Compito 1:
Secondo il testo da analizzare, quale episodio biblico ha un significato simile a quello attribuito alla vicenda di Gilgamesh?
Compito 2:
Riscriva come tabella Markdown le righe di origine, dalla riga che contiene "You are a GUI" fino all'ultima riga, con le colonne "N." e "Contenuto". Tralasci le righe vuote e ometta le immagini.

Testo da analizzare:
L’intuizione sembra confermata dal prosieguo dell’epopea, tutta basata sulla ricerca dell’immortalità da parte di Gilgamesh, ormai rimasto solo dopo la morte dell’amato Enkidu ma con il quale, di tanto in tanto, continua a dialogare.
Un significato simile a quello appena illustrato si può attribuire all’episodio biblico di Sansone e Dalila, dove il potere della donna sull’uomo diminuisce il potere dell’uomo sui suoi simili.
Tra l’altro, questa storia permette di notare una cosa curiosa: nella Bibbia i rapporti amorosi tra uomo e donna sono spesso forieri di sventure, quelli tra uomini (quando non c’è violenza) sono di buon auspicio.
E si potrebbe anche fare un'altra osservazione: i rapporti d'amore tra maschi sono accettati ed esaltati, mentre quelli violenti sono condannati.

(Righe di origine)
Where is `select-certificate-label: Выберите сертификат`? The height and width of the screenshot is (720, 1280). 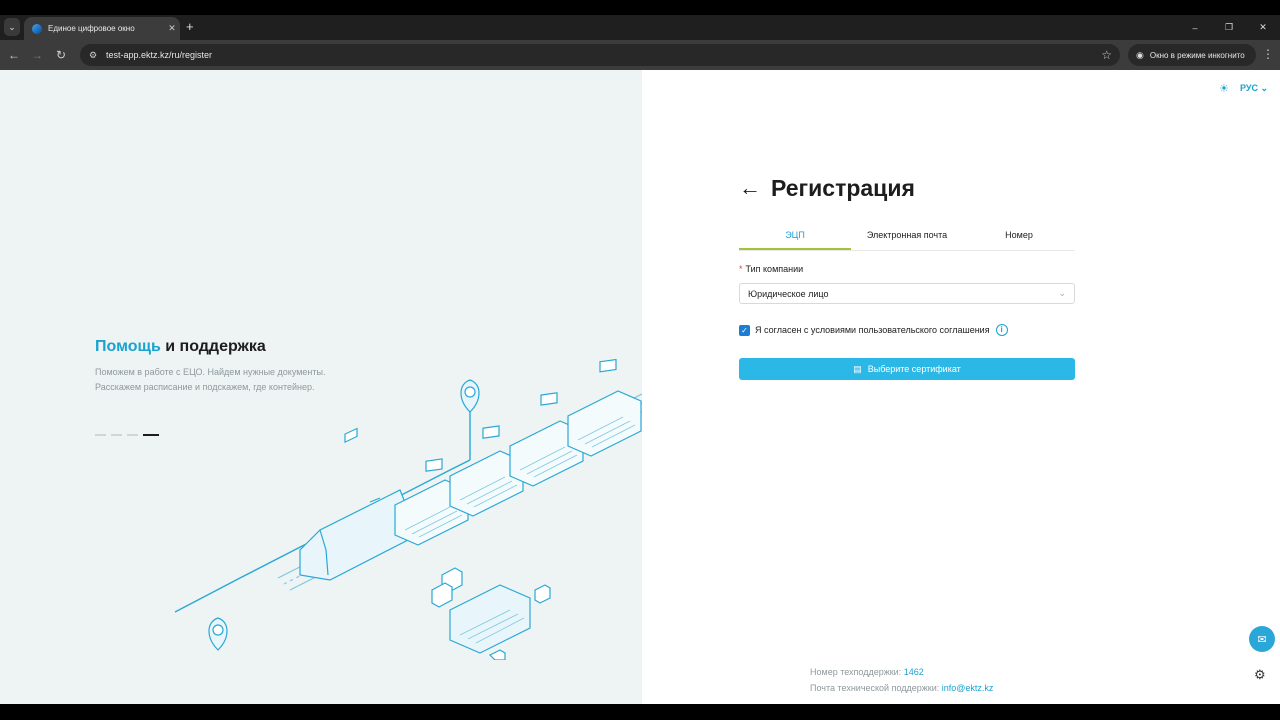
select-certificate-label: Выберите сертификат is located at coordinates (914, 369).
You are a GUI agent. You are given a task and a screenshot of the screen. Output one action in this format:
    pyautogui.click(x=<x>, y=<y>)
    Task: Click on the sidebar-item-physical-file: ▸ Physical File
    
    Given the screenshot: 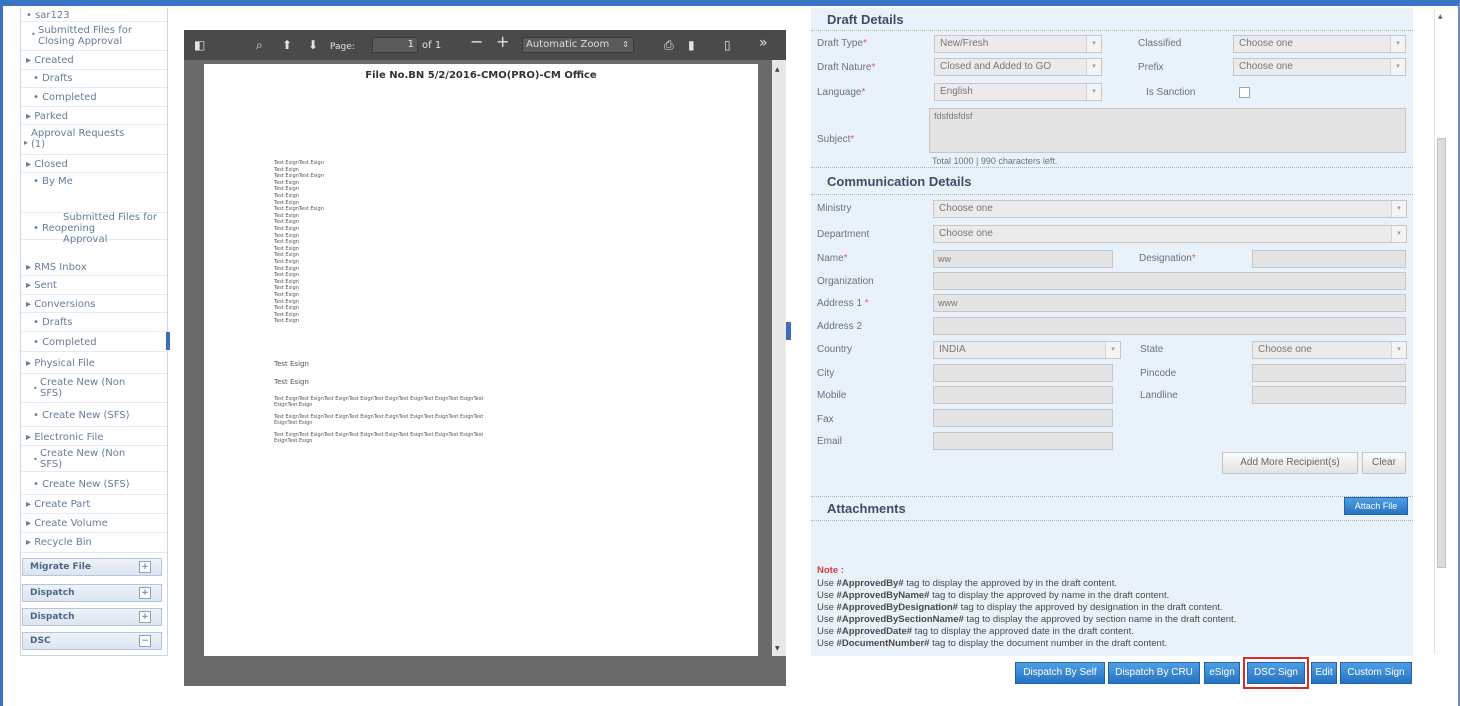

Risposta scritta 1:
L'episodio di Sansone e Dalila.

Risposta scritta 2:
| N. | Contenuto |
|---|---|
| 1 | You are a GUI agent. You are given a task and a screenshot of the screen. Output one action in this format: |
| 2 |     pyautogui.click(x=<x>, y=<y>) |
| 3 |     Task: Click on the sidebar-item-physical-file: ▸ Physical File |
| 4 |     Given the screenshot:  |